気づけばリーアは泣いていた。涙を堪えることはできず、リーアは両手をゼルの腰に回して強く抱きついた。
「ここでなら……あの日のことを……思い出していいのか……」
「うん、思い出して泣いていい。悲しいて分かってて思い出して泣くのは、きっとそれが幸せな思い出だからだよ。……私も、アグニマンの屋敷でのことは嫌なこともあったけど、今でも思い出すと泣きたいぐらい幸せになる。少しだけ、分かる」
肩を震わせたリーアは目を閉じ、ただ幸福な日々を思い出す。
屋敷で初めてタモツお兄ちゃんが作った野菜、それをみんなで並んで調理をした。
暑い日、近くの川までみんなで泳ぎに行った。最初、裸で泳ごうとする私をタモツお兄ちゃんは必死で止めた。
奴隷達を助けて屋敷に帰って来たあの日、屋敷に残っていたタモツお兄ちゃんは「おかえり!」と言って全力で抱きしめてくれた。すぐに赤面したタモツお兄ちゃんは離れていったが。

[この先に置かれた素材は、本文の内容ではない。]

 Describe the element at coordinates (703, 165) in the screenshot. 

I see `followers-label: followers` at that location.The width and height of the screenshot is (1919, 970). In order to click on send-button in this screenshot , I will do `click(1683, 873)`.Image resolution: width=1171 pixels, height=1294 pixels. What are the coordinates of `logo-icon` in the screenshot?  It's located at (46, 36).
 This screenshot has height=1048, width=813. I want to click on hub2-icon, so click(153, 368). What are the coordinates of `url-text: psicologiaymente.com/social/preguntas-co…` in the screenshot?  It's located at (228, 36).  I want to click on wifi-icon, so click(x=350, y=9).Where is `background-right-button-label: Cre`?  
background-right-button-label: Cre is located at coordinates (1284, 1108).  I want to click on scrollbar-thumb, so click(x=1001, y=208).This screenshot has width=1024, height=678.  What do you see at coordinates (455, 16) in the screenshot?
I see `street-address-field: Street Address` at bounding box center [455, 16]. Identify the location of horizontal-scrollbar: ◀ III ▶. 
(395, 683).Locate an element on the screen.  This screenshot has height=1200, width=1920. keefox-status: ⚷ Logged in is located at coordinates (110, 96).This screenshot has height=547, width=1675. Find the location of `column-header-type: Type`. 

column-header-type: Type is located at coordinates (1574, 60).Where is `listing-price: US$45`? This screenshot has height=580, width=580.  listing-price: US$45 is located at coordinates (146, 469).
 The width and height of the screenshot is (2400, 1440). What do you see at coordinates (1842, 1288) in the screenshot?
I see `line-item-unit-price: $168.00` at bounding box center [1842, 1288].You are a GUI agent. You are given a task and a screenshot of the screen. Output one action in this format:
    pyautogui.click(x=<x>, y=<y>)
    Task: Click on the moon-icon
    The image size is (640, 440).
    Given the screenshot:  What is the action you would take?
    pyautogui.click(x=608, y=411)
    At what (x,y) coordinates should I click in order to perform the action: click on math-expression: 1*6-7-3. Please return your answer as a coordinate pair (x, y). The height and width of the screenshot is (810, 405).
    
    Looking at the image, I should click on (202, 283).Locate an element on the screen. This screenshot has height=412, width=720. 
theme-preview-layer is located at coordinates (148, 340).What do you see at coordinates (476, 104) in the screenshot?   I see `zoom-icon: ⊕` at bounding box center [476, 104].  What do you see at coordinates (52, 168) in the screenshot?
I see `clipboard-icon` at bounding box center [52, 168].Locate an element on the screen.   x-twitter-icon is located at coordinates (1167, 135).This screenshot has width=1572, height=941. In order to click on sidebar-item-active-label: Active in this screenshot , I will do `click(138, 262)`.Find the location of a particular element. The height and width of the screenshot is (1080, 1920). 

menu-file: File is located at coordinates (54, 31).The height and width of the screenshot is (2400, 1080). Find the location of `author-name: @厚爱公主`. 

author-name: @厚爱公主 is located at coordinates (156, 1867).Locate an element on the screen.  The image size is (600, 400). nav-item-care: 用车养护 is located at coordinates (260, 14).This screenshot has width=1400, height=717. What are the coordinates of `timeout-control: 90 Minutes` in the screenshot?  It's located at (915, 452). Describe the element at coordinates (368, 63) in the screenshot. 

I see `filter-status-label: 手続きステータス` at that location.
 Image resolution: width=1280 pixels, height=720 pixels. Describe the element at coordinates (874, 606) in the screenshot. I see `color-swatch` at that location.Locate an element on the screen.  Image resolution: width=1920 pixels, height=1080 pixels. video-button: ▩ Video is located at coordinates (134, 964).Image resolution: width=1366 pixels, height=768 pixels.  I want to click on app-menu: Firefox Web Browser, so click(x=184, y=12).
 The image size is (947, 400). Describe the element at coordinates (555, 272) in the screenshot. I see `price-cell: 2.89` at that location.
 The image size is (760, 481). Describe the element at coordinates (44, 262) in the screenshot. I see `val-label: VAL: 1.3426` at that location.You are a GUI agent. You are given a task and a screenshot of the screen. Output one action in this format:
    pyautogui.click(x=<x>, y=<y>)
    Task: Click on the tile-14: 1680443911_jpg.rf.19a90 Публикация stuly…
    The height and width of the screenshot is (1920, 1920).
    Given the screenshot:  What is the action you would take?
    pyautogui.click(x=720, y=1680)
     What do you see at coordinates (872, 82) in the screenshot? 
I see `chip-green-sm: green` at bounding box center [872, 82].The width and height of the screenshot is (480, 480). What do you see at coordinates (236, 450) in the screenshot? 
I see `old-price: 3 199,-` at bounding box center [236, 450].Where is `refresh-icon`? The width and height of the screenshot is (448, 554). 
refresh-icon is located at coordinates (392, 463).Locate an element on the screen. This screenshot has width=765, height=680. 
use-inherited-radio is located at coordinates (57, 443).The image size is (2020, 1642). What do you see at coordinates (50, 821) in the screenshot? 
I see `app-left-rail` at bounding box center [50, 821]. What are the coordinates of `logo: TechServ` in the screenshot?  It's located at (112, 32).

そういえば、畑の空いた空間にみんなで花を植えた。もしも屋敷が無事だったなら、きっと綺麗な花を咲かせているだろう。
そして、タモツお兄ちゃんと愛を語った日。柔らかな毛布に心も体をくるまれているような、ただただ幸福な時間だった。
「――おやすみ、リーア」
気が付けばリーアは、ゼルの胸の中で寝息を立てていた。涙の痕が残ってはいたが、幸せそうに頬は赤くなっていた。